EXTRACTED RECORDS section start

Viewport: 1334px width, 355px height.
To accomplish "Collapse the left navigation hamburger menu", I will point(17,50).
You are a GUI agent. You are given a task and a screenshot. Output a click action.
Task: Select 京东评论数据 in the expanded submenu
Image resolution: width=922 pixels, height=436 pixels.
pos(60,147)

EXTRACTED RECORDS section end

> [TASK BRIEF]:
Return every record above exactly as it appears.

> [ANSWER FOR THE TASK]:
Viewport: 1334px width, 355px height.
To accomplish "Collapse the left navigation hamburger menu", I will point(17,50).
You are a GUI agent. You are given a task and a screenshot. Output a click action.
Task: Select 京东评论数据 in the expanded submenu
Image resolution: width=922 pixels, height=436 pixels.
pos(60,147)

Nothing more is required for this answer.